▶ **Exercise instructions**
If pictures appear in the lines below, skip them and copy exactly the lines from the one containing "You are a GUI" through the one containing "1079x607 pixels. Task: Open", and nothing else.

▶ **Record extracts**
※ ※ ※

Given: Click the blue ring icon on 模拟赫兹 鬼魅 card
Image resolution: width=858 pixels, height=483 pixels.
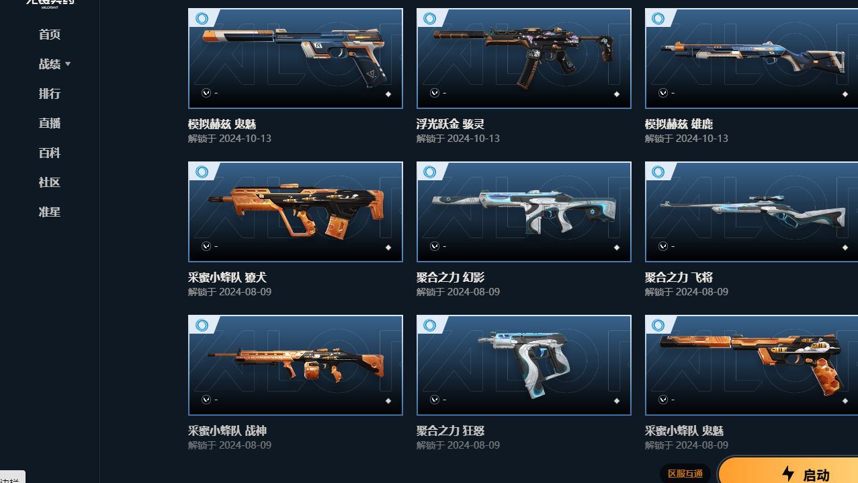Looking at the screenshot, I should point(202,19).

※ ※ ※

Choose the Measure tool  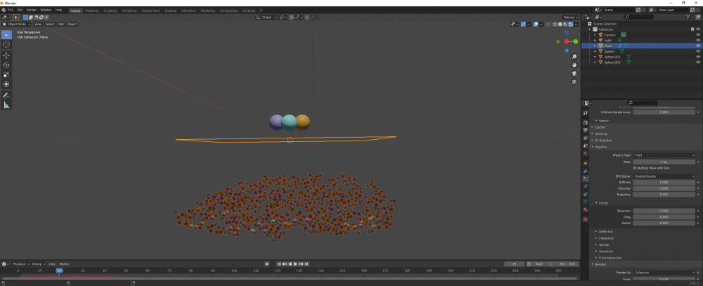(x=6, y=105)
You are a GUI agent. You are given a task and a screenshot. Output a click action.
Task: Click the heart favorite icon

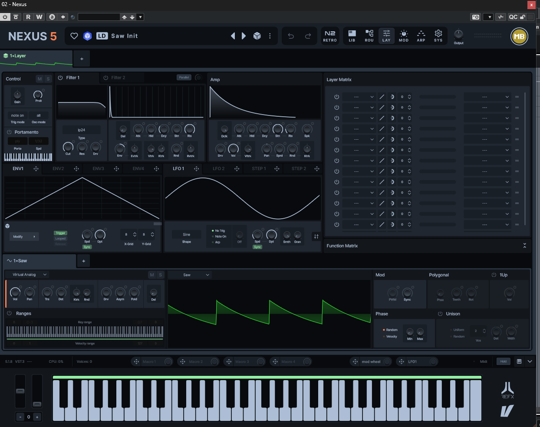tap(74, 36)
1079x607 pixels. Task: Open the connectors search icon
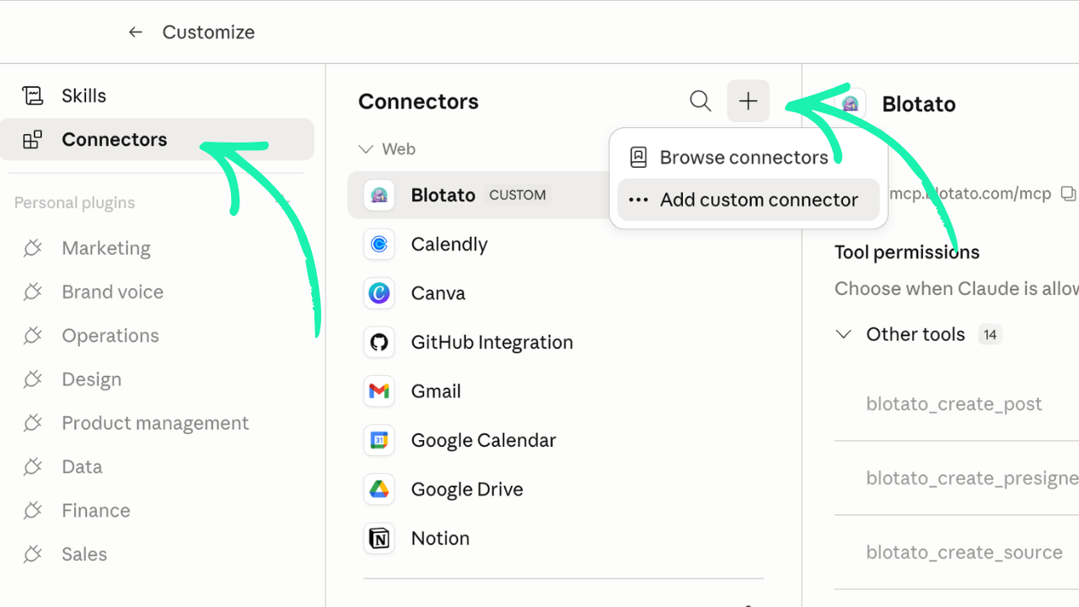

※ ※ ※

▶ **Response to this exercise**
You are a GUI agent. You are given a task and a screenshot. Output a click action.
Task: Click the heart favorite icon

tap(74, 36)
1079x607 pixels. Task: Open the connectors search icon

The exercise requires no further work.